In the text on the writing prize winners, where does Marion Agnew live and write?

PROVIDED TEXT ->

▼

Jagtar Kuar Atwal‘s lives and writes in Cambridge, ON and has recently started painting, images that reflect her life experiences. She has been published in Room Magazine, The New Quarterly and a story soon to be released in “Love Me True Anthology.”

Suzanne Nussey—Second Prize

A Recent History of Fear in North America: A Memoir

My maternal grandmother has traveled from Ottawa to spell off her daughter, cooking, cleaning, looking after me and my brother. I am three weeks old.

This visit is the last time my mother will see her mother alive. In six months, Nana will die from septic shock after a botched gall bladder operation. Though my family makes the hard winter drive to say last goodbyes, my aunt, fearful Nana will guess the gravity of her illness, bars my mother from her bedside. Instead, my mother waits in the hallway, all the while rocking me in an old chair, an heirloom from her own grandmother. She will rock and weep until Nana dies.

I nap while my mother rests upstairs. Nana checks on me. The left side of my body has gone strangely blue. I do not stir. She shouts for my mother, lifting me out of a deep womb of slumber. My grandmother shakes me until my eyes open. She swings me in long, swooping arcs, calling my name loudly until I begin to wail.

Of course, this memory does not belong to me.

Suzanne Nussey works as a freelance writer and editor in Ottawa. She has developed and facilitated writing workshops for women living in local shelters, and she teaches workshops and coaches individuals in memoir writing.

Marion Agnew—Third Prize

Hours of Daylight

… This is a story of nights that are broken in hard-to-understand ways.

More than seventy years later, in the family home in Oklahoma, I’m sound asleep when footsteps and the creak of hardwood floors pull me toward wakefulness. I recognize the special squeak of the door to the hallway bathroom, near my parents’ bedroom across the landing. Water murmurs.

But I’m far away and drifting farther, drowsing.

Then I hear Dad’s voice saying something like “What?” and suddenly I’m alert. I hold my watch in the orange shaft of light slanting in from the streetlight. It’s 2:15. I struggle to orient myself. Right. I’m at my parents’ home, visiting.

Mom must be up. Why is she in the hallway bathroom instead of the small bathroom off the master bedroom? Yes, the hallway bathroom has a tub, and she prefers baths to showers, but it’s the middle of the night. She can’t be taking a bath…can she?

Dad’s voice is loud but I can’t distinguish his words through my closed bedroom door. Should I get up? To do what, exactly? I shiver.

Marion Agnew writes fiction and nonfiction; her essays have appeared in Best Canadian Essays and been nominated for a Pushcart Prize. This essay is part of a collection that recently received support from the Ontario Arts Council. She lives and writes in Shuniah, Ontario, in an office overlooking Lake Superior.

▲

DATASET RECORDS ->

▼

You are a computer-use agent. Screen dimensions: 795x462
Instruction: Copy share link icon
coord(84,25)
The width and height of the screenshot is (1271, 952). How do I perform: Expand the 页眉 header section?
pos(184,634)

▲
▼

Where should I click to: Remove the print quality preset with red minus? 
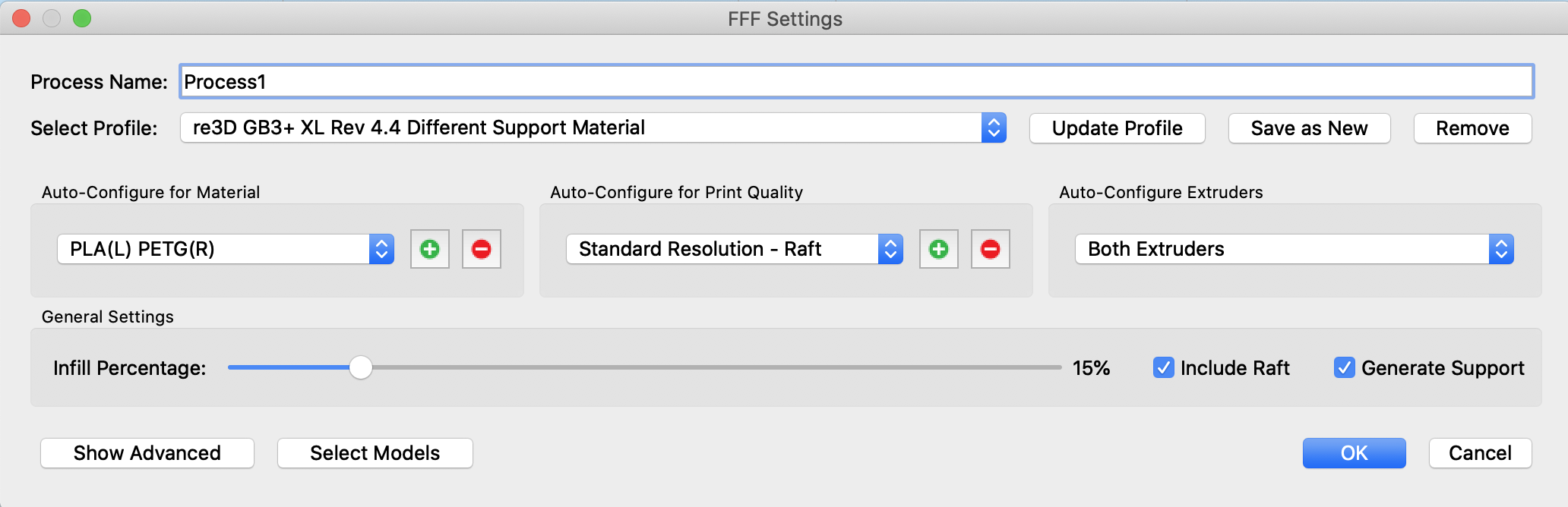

▲

EXERCISE OUTPUT ->
In Shuniah, Ontario, in an office overlooking Lake Superior.